-- Data for this exercise --
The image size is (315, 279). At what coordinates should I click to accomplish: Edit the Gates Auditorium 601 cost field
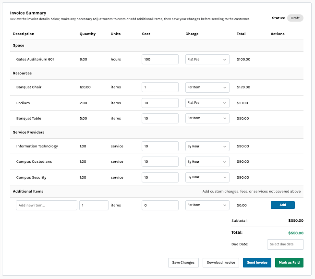point(160,59)
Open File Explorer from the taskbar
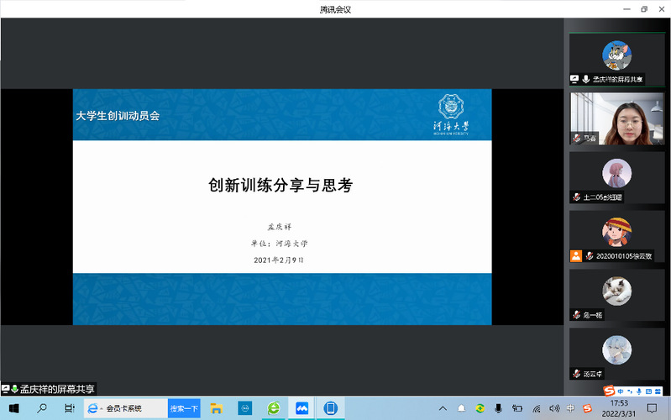The image size is (671, 420). [x=216, y=408]
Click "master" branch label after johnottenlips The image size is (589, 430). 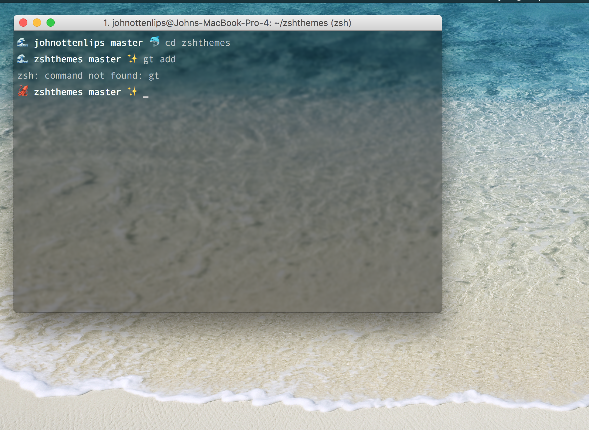[x=126, y=43]
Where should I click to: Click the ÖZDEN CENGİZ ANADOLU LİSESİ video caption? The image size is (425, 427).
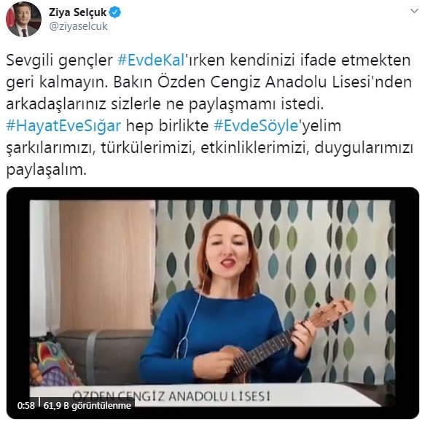click(171, 396)
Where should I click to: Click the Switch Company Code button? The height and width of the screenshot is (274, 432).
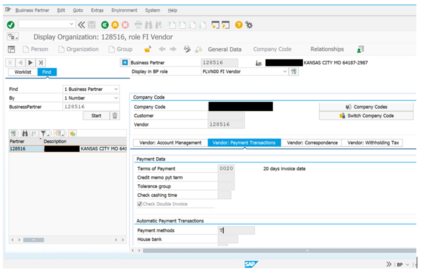pos(366,116)
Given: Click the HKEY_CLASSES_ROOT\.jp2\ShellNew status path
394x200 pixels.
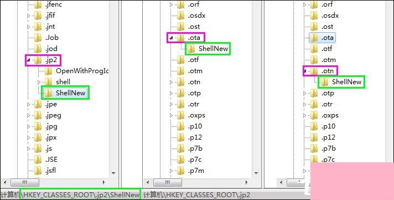Looking at the screenshot, I should [x=80, y=194].
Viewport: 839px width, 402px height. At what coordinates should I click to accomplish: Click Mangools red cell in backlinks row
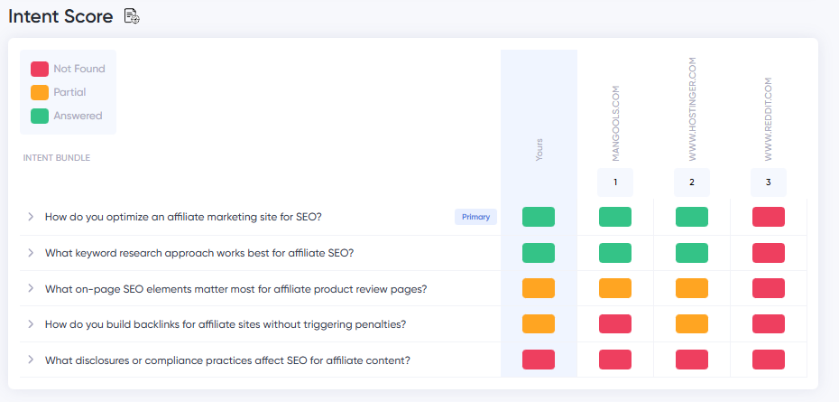615,324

-- Written exercise --
Copy out the rows verbatim, from the line containing "Given: Click the" through the end of the rows, including both of those lines. Leave the pictures out of your answer.

-- Correct output --
Given: Click the HKEY_CLASSES_ROOT\.jp2\ShellNew status path
394x200 pixels.
Looking at the screenshot, I should [x=80, y=194].
Viewport: 839px width, 402px height. At what coordinates should I click to accomplish: Click Mangools red cell in backlinks row
615,324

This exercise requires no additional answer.